一揆の件数の推移グラフ(飢饉の年に急増)は図表問題の定番。傘連判状(円形の署名で首謀者を隠す)も資料としてよく出る。

選択肢別の検討

① ❌ 誤答「一揆はすべて武力による城の攻略をめざした」
訴願・強訴・打ちこわしなど形態は多様で、すべてが武力で城を攻略し政権を倒す運動ではない。非武装の集団請願も多かった。

② ❌ 誤答「一揆の参加者が処罰されることはなかった」
一揆は支配秩序への違反とされ、指導者が処刑されるなど厳しい処罰を受けることがあった。参加者が常に免責されたのではない。

③ ❌ 誤答「一揆は明治時代に初めて出現した」
土一揆などは中世から存在し、江戸時代にも多数の百姓一揆が起きた。明治時代に初めて出現したのではない。
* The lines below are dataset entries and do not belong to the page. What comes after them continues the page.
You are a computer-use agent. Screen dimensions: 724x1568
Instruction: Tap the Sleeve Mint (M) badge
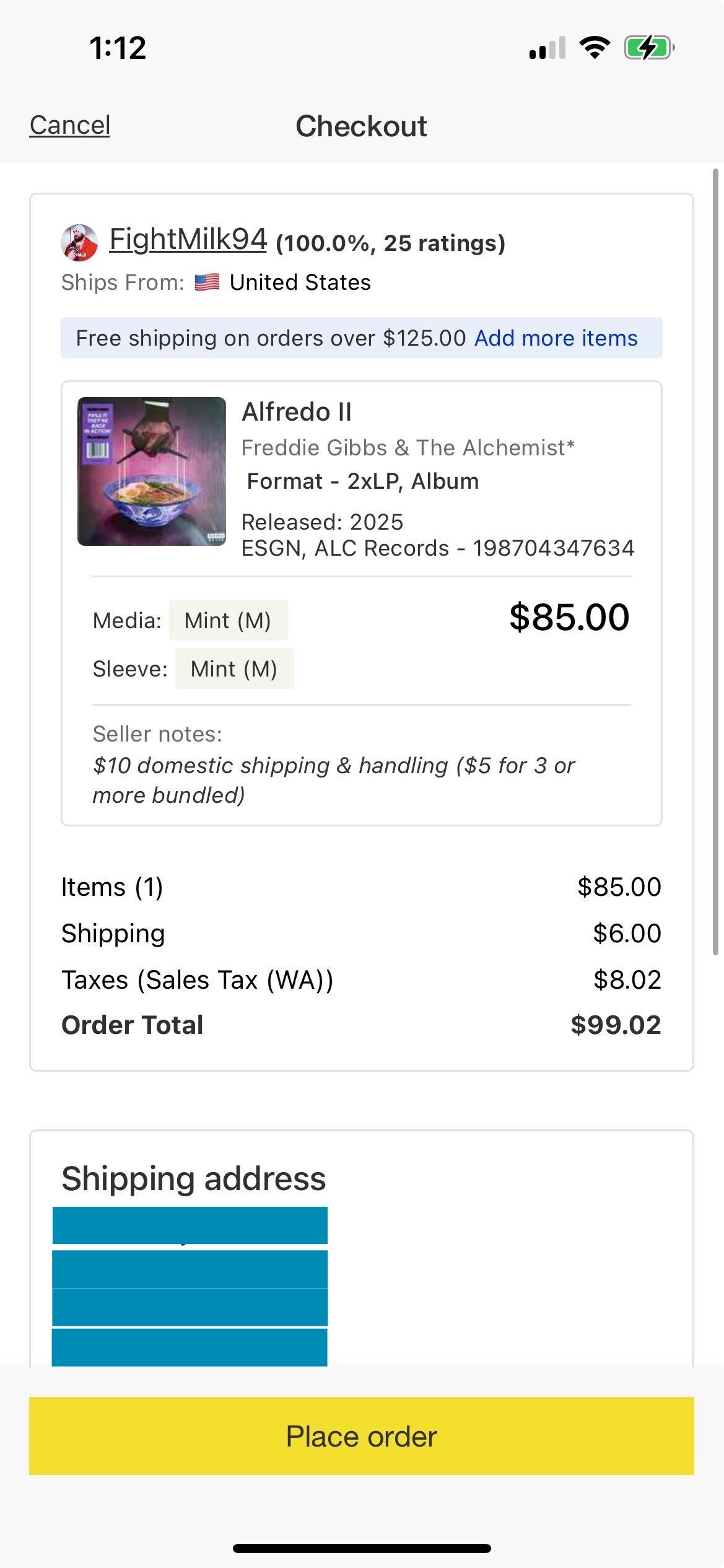(235, 669)
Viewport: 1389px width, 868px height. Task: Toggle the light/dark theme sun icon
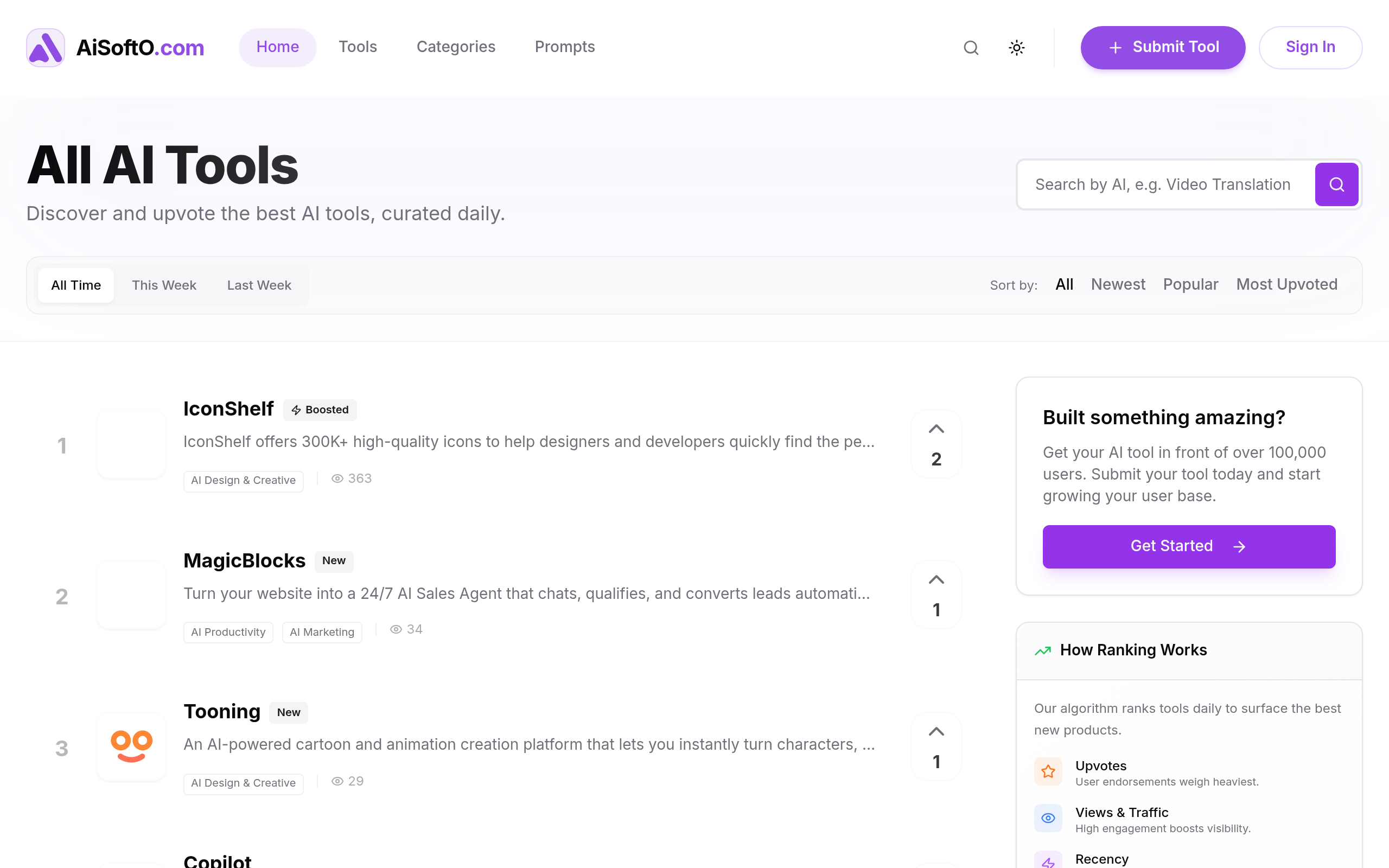(x=1016, y=48)
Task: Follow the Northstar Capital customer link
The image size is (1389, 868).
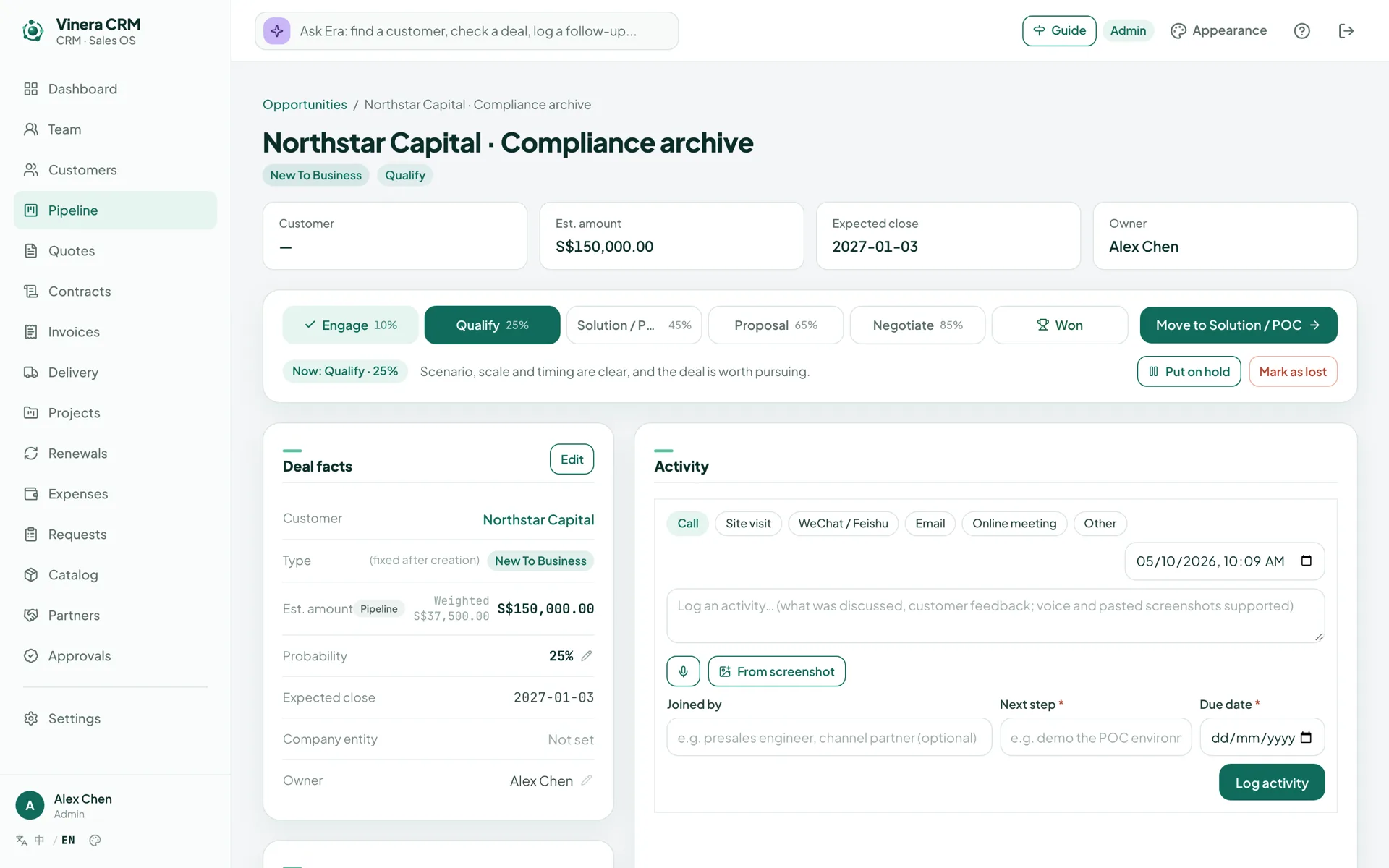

④ ✅ 正解「17世紀の代表越訴型から、18世紀以降は広域の惣百姓一揆へと形態が変化した」
百姓一揆は17世紀の代表者が領主へ訴える越訴型から、18世紀以降には村々の百姓が広域に結集する惣百姓一揆へ発展した。要求は年貢減免などが中心だった。

共通テスト攻略

  • 知識を関係で再現:用語を単独で思い出すだけでなく、「いつ・誰が・何のために・何を行い・何が変わったか」を一続きにして選択肢と照合する。
  • 消去の軸を固定:各選択肢を「時期・主体・目的・内容・結果」に分け、一か所でも歴史的対応がずれるものを消す。語句が一部合うだけで選ばない。